To complete the exercise, write out all the data exactly.

[Collected data entries]
((

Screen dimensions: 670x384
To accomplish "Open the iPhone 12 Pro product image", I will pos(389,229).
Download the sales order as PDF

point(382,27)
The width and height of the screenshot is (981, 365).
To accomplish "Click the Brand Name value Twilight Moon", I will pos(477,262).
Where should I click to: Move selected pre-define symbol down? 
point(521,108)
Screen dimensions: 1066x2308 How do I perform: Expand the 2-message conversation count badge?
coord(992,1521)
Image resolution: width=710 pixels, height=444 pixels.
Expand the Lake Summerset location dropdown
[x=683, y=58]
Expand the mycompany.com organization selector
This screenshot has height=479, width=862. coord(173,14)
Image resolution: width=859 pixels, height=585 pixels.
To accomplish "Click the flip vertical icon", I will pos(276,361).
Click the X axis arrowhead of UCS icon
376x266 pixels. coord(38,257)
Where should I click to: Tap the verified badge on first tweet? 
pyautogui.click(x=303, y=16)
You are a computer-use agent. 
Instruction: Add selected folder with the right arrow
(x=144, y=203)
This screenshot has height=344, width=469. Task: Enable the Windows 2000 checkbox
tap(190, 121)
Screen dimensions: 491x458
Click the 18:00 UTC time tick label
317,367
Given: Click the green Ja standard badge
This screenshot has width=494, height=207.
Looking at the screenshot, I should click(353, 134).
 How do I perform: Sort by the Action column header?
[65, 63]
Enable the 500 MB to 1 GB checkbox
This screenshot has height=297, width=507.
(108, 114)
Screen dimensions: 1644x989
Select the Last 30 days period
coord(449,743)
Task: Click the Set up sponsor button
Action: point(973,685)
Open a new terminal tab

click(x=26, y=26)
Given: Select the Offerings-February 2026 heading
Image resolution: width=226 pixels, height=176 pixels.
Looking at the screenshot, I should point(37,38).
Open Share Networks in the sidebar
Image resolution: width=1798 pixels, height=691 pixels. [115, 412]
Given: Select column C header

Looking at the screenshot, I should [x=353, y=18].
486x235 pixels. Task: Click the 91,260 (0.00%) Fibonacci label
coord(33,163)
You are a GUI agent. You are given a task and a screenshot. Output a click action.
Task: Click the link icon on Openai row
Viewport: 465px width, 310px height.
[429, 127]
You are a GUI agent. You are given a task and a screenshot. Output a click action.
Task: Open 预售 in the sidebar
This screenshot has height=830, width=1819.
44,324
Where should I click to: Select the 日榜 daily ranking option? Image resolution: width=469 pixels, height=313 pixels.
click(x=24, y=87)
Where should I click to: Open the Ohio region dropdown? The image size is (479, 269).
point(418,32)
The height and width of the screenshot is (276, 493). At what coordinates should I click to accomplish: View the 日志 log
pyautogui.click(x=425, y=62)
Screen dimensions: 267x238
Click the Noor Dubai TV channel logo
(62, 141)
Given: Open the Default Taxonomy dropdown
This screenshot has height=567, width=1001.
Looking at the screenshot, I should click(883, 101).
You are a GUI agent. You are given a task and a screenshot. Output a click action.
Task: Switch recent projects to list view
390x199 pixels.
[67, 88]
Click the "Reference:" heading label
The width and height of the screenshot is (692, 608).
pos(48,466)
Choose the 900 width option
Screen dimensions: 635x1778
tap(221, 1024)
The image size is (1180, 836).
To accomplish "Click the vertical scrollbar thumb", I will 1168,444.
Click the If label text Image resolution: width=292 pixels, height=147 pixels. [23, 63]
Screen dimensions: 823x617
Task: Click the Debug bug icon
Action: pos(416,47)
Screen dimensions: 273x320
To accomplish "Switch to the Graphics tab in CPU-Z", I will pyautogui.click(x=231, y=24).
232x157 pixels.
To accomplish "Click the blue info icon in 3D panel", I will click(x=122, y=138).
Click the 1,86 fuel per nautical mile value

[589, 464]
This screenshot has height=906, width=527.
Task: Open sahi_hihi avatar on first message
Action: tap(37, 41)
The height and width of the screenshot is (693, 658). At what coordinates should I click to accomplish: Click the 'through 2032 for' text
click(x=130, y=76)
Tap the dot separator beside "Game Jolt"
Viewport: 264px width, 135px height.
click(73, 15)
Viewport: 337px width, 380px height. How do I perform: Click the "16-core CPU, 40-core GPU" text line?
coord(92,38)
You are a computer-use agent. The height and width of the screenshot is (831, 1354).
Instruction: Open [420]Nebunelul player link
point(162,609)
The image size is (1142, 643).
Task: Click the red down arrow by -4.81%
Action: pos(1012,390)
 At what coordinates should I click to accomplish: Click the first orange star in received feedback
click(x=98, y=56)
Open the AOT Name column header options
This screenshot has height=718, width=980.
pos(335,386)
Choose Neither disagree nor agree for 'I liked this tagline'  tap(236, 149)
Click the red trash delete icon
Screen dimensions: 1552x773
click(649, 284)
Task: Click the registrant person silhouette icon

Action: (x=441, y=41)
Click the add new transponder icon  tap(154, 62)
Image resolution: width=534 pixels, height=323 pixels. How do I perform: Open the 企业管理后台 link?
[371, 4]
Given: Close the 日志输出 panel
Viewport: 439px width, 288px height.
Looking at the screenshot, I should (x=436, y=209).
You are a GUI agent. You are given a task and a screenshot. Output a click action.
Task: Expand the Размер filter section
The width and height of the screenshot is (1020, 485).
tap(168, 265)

))

**WRITTEN SOLUTION:**
Screen dimensions: 670x384
To accomplish "Open the iPhone 12 Pro product image", I will pos(389,229).
Download the sales order as PDF

point(382,27)
The width and height of the screenshot is (981, 365).
To accomplish "Click the Brand Name value Twilight Moon", I will pos(477,262).
Where should I click to: Move selected pre-define symbol down? 
point(521,108)
Screen dimensions: 1066x2308 How do I perform: Expand the 2-message conversation count badge?
coord(992,1521)
Image resolution: width=710 pixels, height=444 pixels.
Expand the Lake Summerset location dropdown
[x=683, y=58]
Expand the mycompany.com organization selector
This screenshot has height=479, width=862. coord(173,14)
Image resolution: width=859 pixels, height=585 pixels.
To accomplish "Click the flip vertical icon", I will pos(276,361).
Click the X axis arrowhead of UCS icon
376x266 pixels. coord(38,257)
Where should I click to: Tap the verified badge on first tweet? 
pyautogui.click(x=303, y=16)
You are a computer-use agent. 
Instruction: Add selected folder with the right arrow
(x=144, y=203)
This screenshot has height=344, width=469. Task: Enable the Windows 2000 checkbox
tap(190, 121)
Screen dimensions: 491x458
Click the 18:00 UTC time tick label
317,367
Given: Click the green Ja standard badge
This screenshot has width=494, height=207.
Looking at the screenshot, I should click(353, 134).
 How do I perform: Sort by the Action column header?
[65, 63]
Enable the 500 MB to 1 GB checkbox
This screenshot has height=297, width=507.
(108, 114)
Screen dimensions: 1644x989
Select the Last 30 days period
coord(449,743)
Task: Click the Set up sponsor button
Action: point(973,685)
Open a new terminal tab

click(x=26, y=26)
Given: Select the Offerings-February 2026 heading
Image resolution: width=226 pixels, height=176 pixels.
Looking at the screenshot, I should point(37,38).
Open Share Networks in the sidebar
Image resolution: width=1798 pixels, height=691 pixels. [115, 412]
Given: Select column C header

Looking at the screenshot, I should [x=353, y=18].
486x235 pixels. Task: Click the 91,260 (0.00%) Fibonacci label
coord(33,163)
You are a GUI agent. You are given a task and a screenshot. Output a click action.
Task: Click the link icon on Openai row
Viewport: 465px width, 310px height.
[429, 127]
You are a GUI agent. You are given a task and a screenshot. Output a click action.
Task: Open 预售 in the sidebar
This screenshot has height=830, width=1819.
44,324
Where should I click to: Select the 日榜 daily ranking option? Image resolution: width=469 pixels, height=313 pixels.
click(x=24, y=87)
Where should I click to: Open the Ohio region dropdown? The image size is (479, 269).
point(418,32)
The height and width of the screenshot is (276, 493). At what coordinates should I click to accomplish: View the 日志 log
pyautogui.click(x=425, y=62)
Screen dimensions: 267x238
Click the Noor Dubai TV channel logo
(62, 141)
Given: Open the Default Taxonomy dropdown
This screenshot has height=567, width=1001.
Looking at the screenshot, I should click(883, 101).
You are a GUI agent. You are given a task and a screenshot. Output a click action.
Task: Switch recent projects to list view
390x199 pixels.
[67, 88]
Click the "Reference:" heading label
The width and height of the screenshot is (692, 608).
pos(48,466)
Choose the 900 width option
Screen dimensions: 635x1778
tap(221, 1024)
The image size is (1180, 836).
To accomplish "Click the vertical scrollbar thumb", I will 1168,444.
Click the If label text Image resolution: width=292 pixels, height=147 pixels. [23, 63]
Screen dimensions: 823x617
Task: Click the Debug bug icon
Action: pos(416,47)
Screen dimensions: 273x320
To accomplish "Switch to the Graphics tab in CPU-Z", I will pyautogui.click(x=231, y=24).
232x157 pixels.
To accomplish "Click the blue info icon in 3D panel", I will click(x=122, y=138).
Click the 1,86 fuel per nautical mile value

[589, 464]
This screenshot has height=906, width=527.
Task: Open sahi_hihi avatar on first message
Action: tap(37, 41)
The height and width of the screenshot is (693, 658). At what coordinates should I click to accomplish: Click the 'through 2032 for' text
click(x=130, y=76)
Tap the dot separator beside "Game Jolt"
Viewport: 264px width, 135px height.
click(73, 15)
Viewport: 337px width, 380px height. How do I perform: Click the "16-core CPU, 40-core GPU" text line?
coord(92,38)
You are a computer-use agent. The height and width of the screenshot is (831, 1354).
Instruction: Open [420]Nebunelul player link
point(162,609)
The image size is (1142, 643).
Task: Click the red down arrow by -4.81%
Action: pos(1012,390)
 At what coordinates should I click to accomplish: Click the first orange star in received feedback
click(x=98, y=56)
Open the AOT Name column header options
This screenshot has height=718, width=980.
pos(335,386)
Choose Neither disagree nor agree for 'I liked this tagline'  tap(236, 149)
Click the red trash delete icon
Screen dimensions: 1552x773
click(649, 284)
Task: Click the registrant person silhouette icon

Action: (x=441, y=41)
Click the add new transponder icon  tap(154, 62)
Image resolution: width=534 pixels, height=323 pixels. How do I perform: Open the 企业管理后台 link?
[371, 4]
Given: Close the 日志输出 panel
Viewport: 439px width, 288px height.
Looking at the screenshot, I should (x=436, y=209).
You are a GUI agent. You are given a task and a screenshot. Output a click action.
Task: Expand the Размер filter section
The width and height of the screenshot is (1020, 485).
tap(168, 265)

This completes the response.